Step 7-6: 2-(4-Bromo-2,6-dimethylphenyl)-6-morpholino-2,5-dihydro-4H-pyrazolo[3,4-d]pyrimidin-4-one

To a mixture of 2-(4-bromo-2,6-dimethylphenyl)-6-morpholino-2,5-dihydro-4H-pyrazolo[3,4-d]pyrimidin-4-one (20 g), cyclopropylboronic acid (12 g), [1,1′-bis(di-tert-butylphosphino)ferrocene]palladium(II)dichloride (970 mg), and toluene (200 mL) was added a solution of tripotassium phosphate (32 g) in water (40 mL) under an argon atmosphere, and the mixture was stirred at 90° C. for 2 hours, and then thereto was added tetrahydrofuran (250 mL) at 60° C., and the mixture was allowed to cool to room temperature. The organic layer was separated, and then the aqueous layer was extracted with ethyl acetate. The combined organic layer was washed with saturated brine, and thereto was further added tetrahydrofuran (50 mL), and the mixture was dried over anhydrous sodium sulfate and anhydrous magnesium sulfate.

The anhydrous sodium sulfate and anhydrous magnesium sulfate were filtered off, and to the filtrate was added N1-(2-aminoethyl)ethane-1,2-diamine (2.0 mL), and the mixture was stirred for 30 minutes, thereto was added silica gel (Kanto Chemical CO., INC., silica gel 60N, 40 g), and the mixture was stirred at room temperature for 1.5 hours. The silica gel was filtered off, and washed with ethyl acetate. Solvent was removed under reduced pressure to give a crude product of the title compound (23.2 g).

By a similar production method using 2-(4-bromo-2,6-dimethylphenyl)-6-morpholino-2,5-dihydro-4H-pyrazolo[3,4-d]pyrimidin-4-one (5 g and 20 g), a crude product of the title compound (5.5 g and 23.9 g, respectively) was prepared.

Element lookup records:
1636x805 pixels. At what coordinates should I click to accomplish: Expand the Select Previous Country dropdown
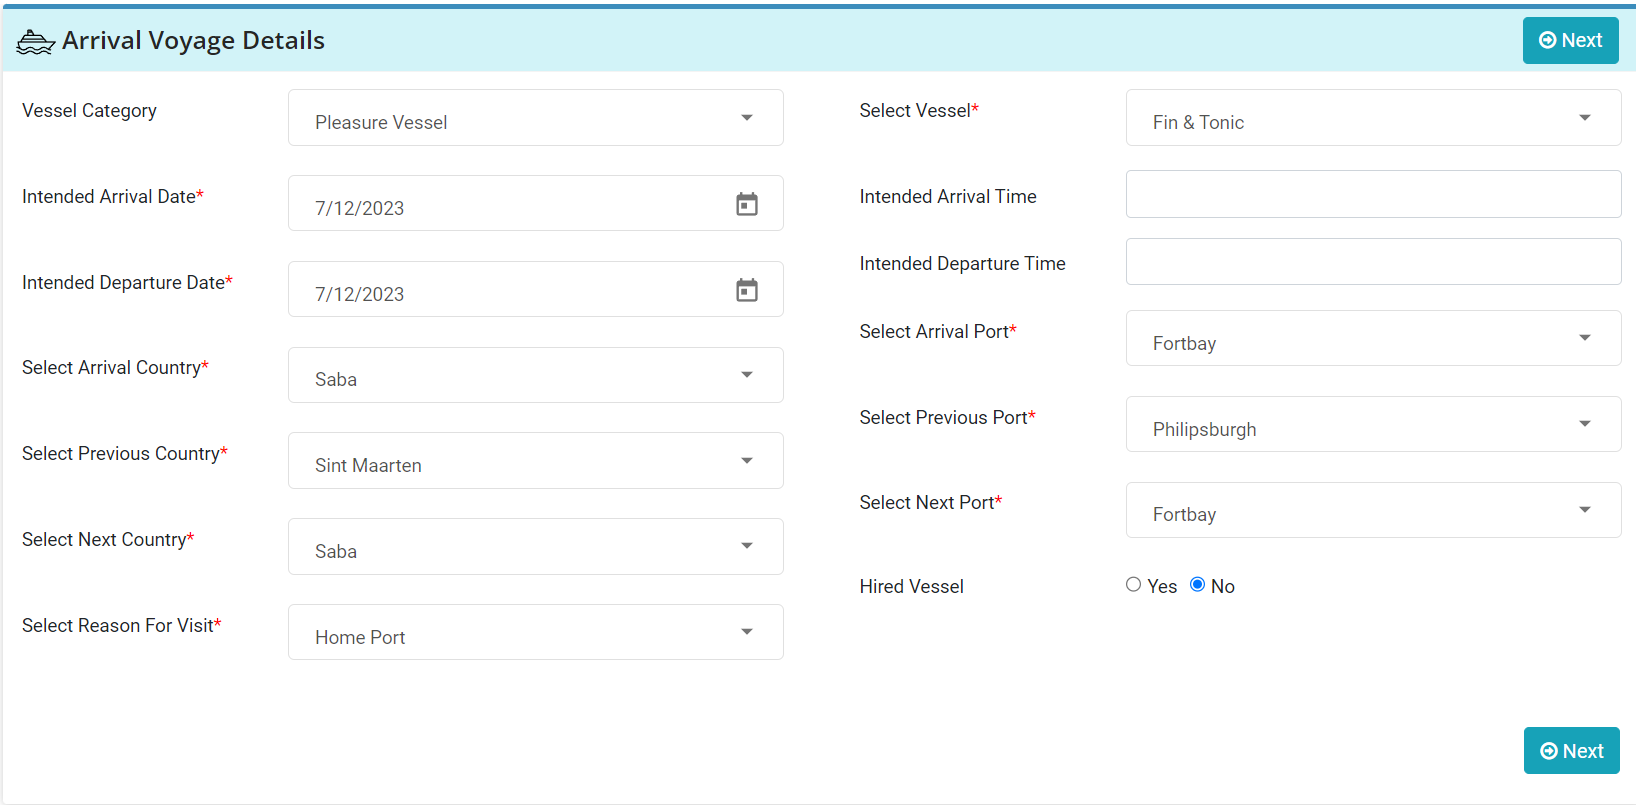tap(746, 461)
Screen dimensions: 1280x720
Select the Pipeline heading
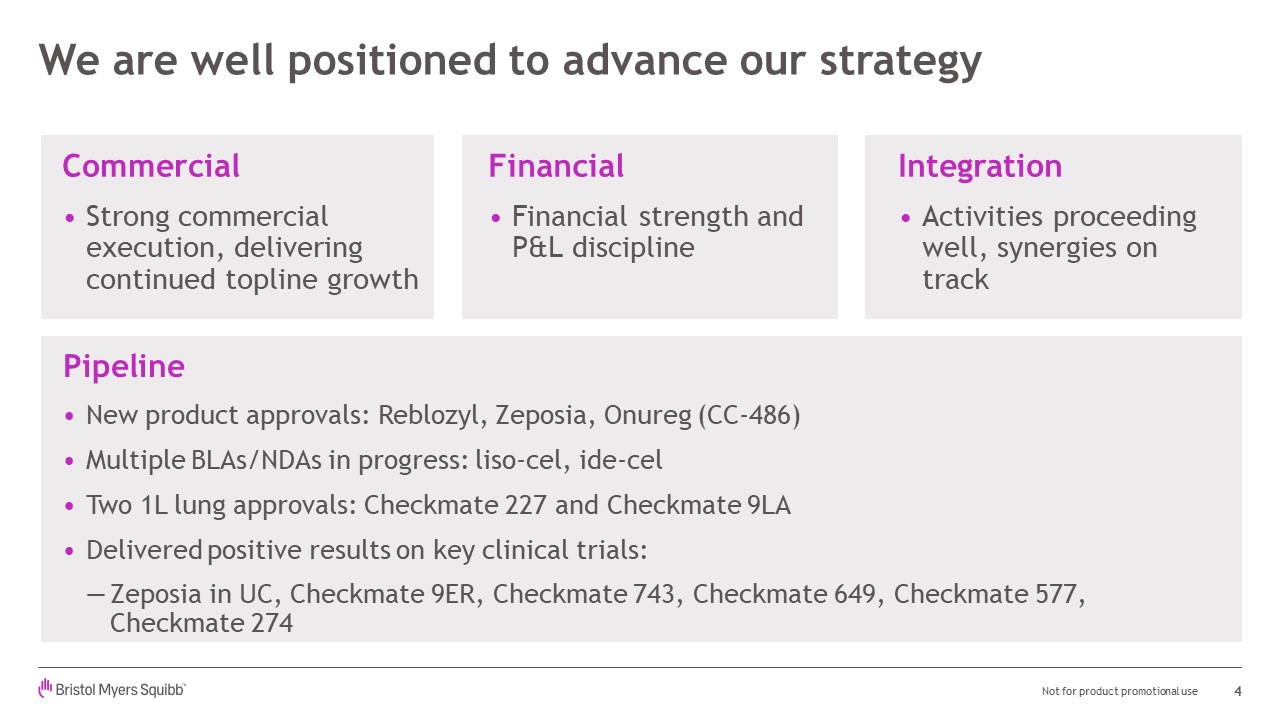click(x=124, y=366)
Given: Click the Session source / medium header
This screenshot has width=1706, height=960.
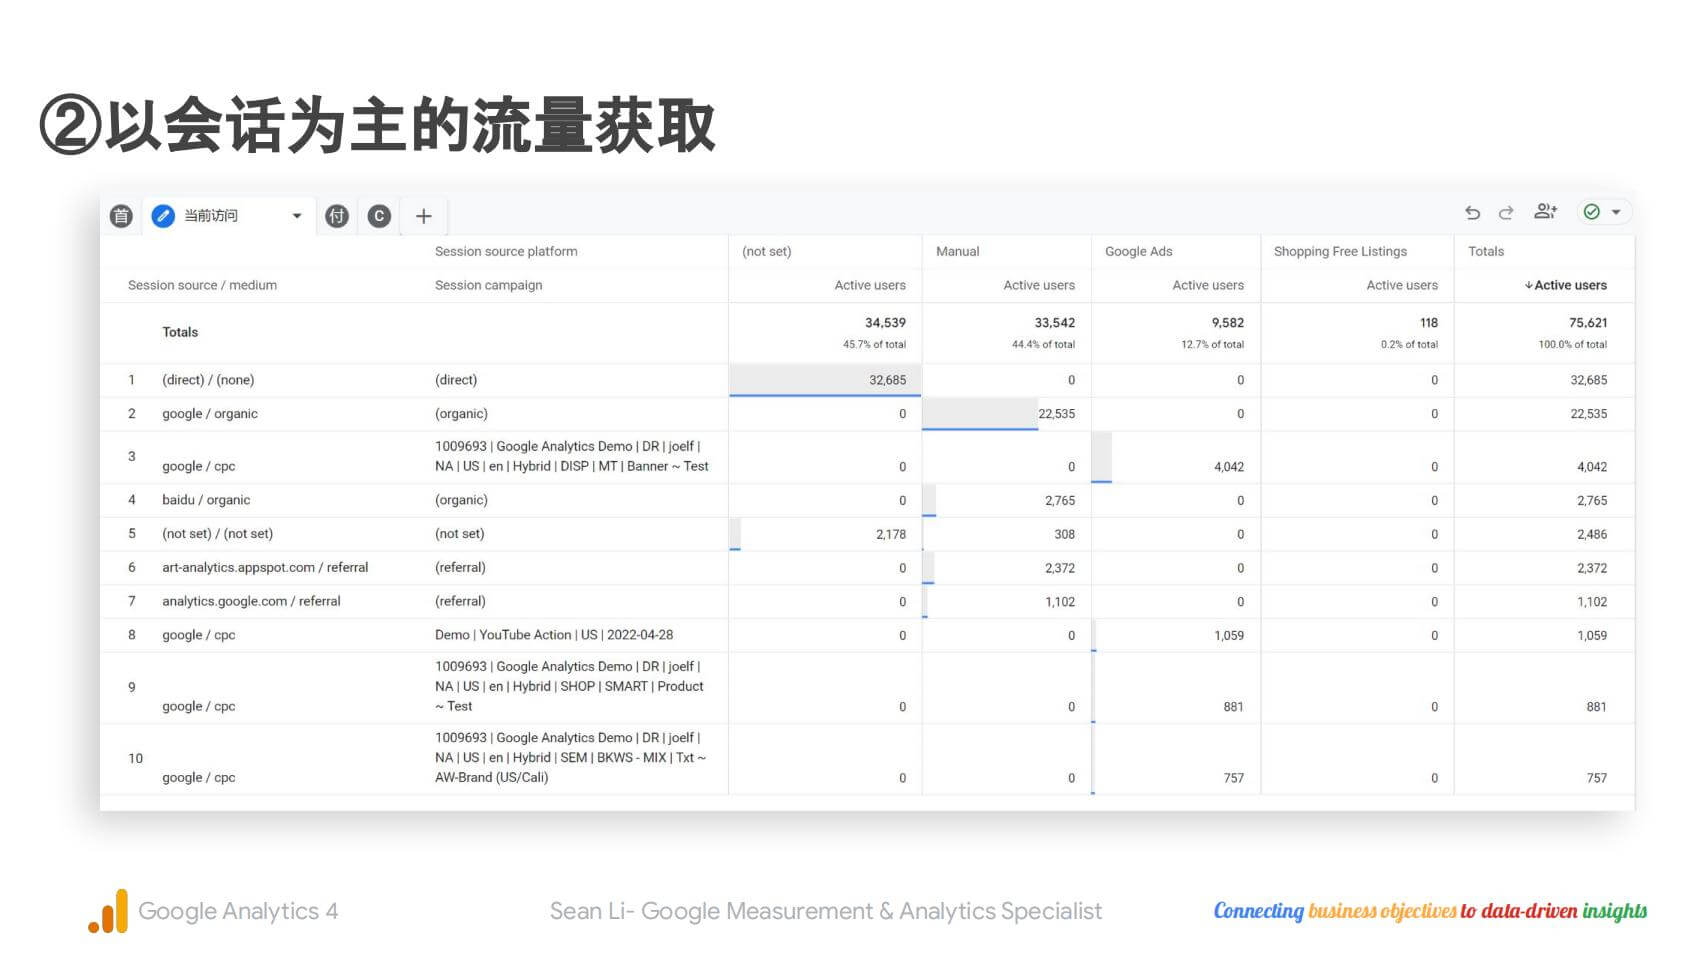Looking at the screenshot, I should click(202, 285).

STATED GOAL: Reproduce the full Step 7-6 synthesis procedure shown above, word for word.

EXPECTED ANSWER:
Step 7-6: 2-(4-Bromo-2,6-dimethylphenyl)-6-morpholino-2,5-dihydro-4H-pyrazolo[3,4-d]pyrimidin-4-one

To a mixture of 2-(4-bromo-2,6-dimethylphenyl)-6-morpholino-2,5-dihydro-4H-pyrazolo[3,4-d]pyrimidin-4-one (20 g), cyclopropylboronic acid (12 g), [1,1′-bis(di-tert-butylphosphino)ferrocene]palladium(II)dichloride (970 mg), and toluene (200 mL) was added a solution of tripotassium phosphate (32 g) in water (40 mL) under an argon atmosphere, and the mixture was stirred at 90° C. for 2 hours, and then thereto was added tetrahydrofuran (250 mL) at 60° C., and the mixture was allowed to cool to room temperature. The organic layer was separated, and then the aqueous layer was extracted with ethyl acetate. The combined organic layer was washed with saturated brine, and thereto was further added tetrahydrofuran (50 mL), and the mixture was dried over anhydrous sodium sulfate and anhydrous magnesium sulfate.

The anhydrous sodium sulfate and anhydrous magnesium sulfate were filtered off, and to the filtrate was added N1-(2-aminoethyl)ethane-1,2-diamine (2.0 mL), and the mixture was stirred for 30 minutes, thereto was added silica gel (Kanto Chemical CO., INC., silica gel 60N, 40 g), and the mixture was stirred at room temperature for 1.5 hours. The silica gel was filtered off, and washed with ethyl acetate. Solvent was removed under reduced pressure to give a crude product of the title compound (23.2 g).

By a similar production method using 2-(4-bromo-2,6-dimethylphenyl)-6-morpholino-2,5-dihydro-4H-pyrazolo[3,4-d]pyrimidin-4-one (5 g and 20 g), a crude product of the title compound (5.5 g and 23.9 g, respectively) was prepared.